Increasing NADPH Availability for Xylitol Production via Pentose-Phosphate-Pathway Gene Overexpression and Embden-Meyerhof-Parnas-Pathway Gene Deletion in Escherichia coli

Cofactor availability is often a rate-limiting factor in the bioconversion of xylose to xylitol. The overexpression of pentose phosphate pathway genes and the deletion of Embden-Meyerhof-Parnas pathway genes can modulate the glucose metabolic flux and increase the intracellular NADPH supply, enabling Escherichia coli cells to produce xylitol from corncob hydrolysates. The effects of zwf and/or gnd overexpression and pfkA, pfkB, and/or pgi deletion on the intracellular redox environment and xylitol production were examined. The NADPH-enhanced strain 2bpgi produced 162 g/L xylitol from corncob hydrolysates after a 76 h fed-batch fermentation in a 15 L bioreactor, which was 13.3% greater than the 143 g/L xylitol produced by the IS5-d control strain. Additionally, the xylitol productivity and xylitol yield per glucose for 2bpgi were 2.13 g/L/h and 2.50 g/g, respectively.

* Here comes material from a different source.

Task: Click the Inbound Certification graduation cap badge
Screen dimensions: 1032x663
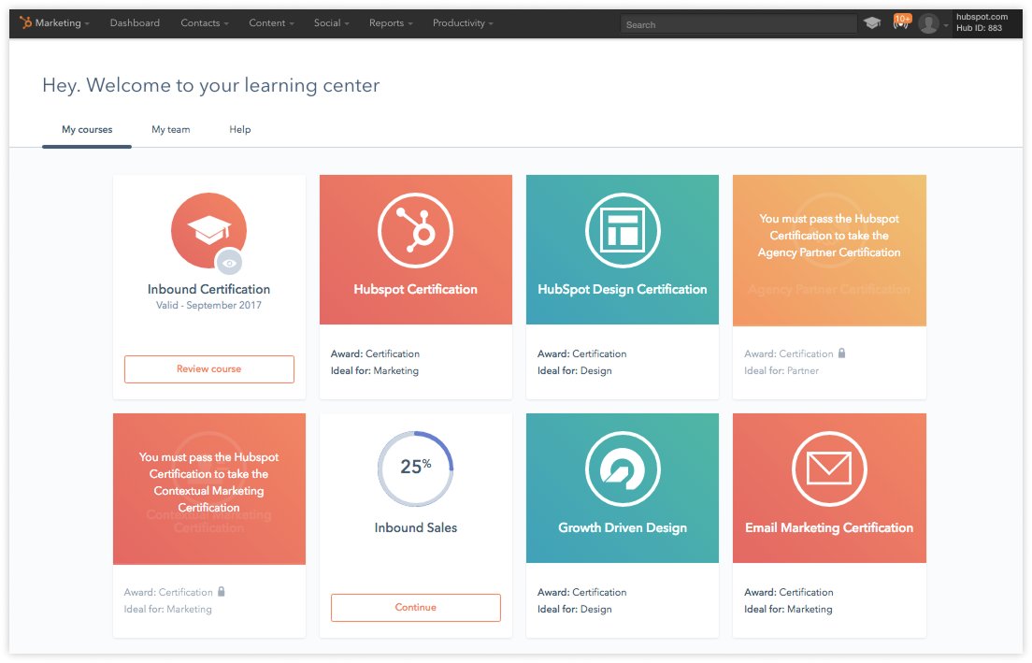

Thus, the genetic modifications in 2bpgi significantly enhanced NADPH regeneration, making 2bpgi a potentially useful strain for the industrial-scale production of xylitol from detoxified corncob hydrolysates.

Automated summary

Research has shown that by modulating intracellular NADPH supply and redox environment, the efficiency of Escherichia coli cells in producing xylitol from corncob hydrolysates can be significantly improved. The NADPH-enhanced strain 2bpgi exhibited higher xylitol production and productivity in a 15 L bioreactor fermentation.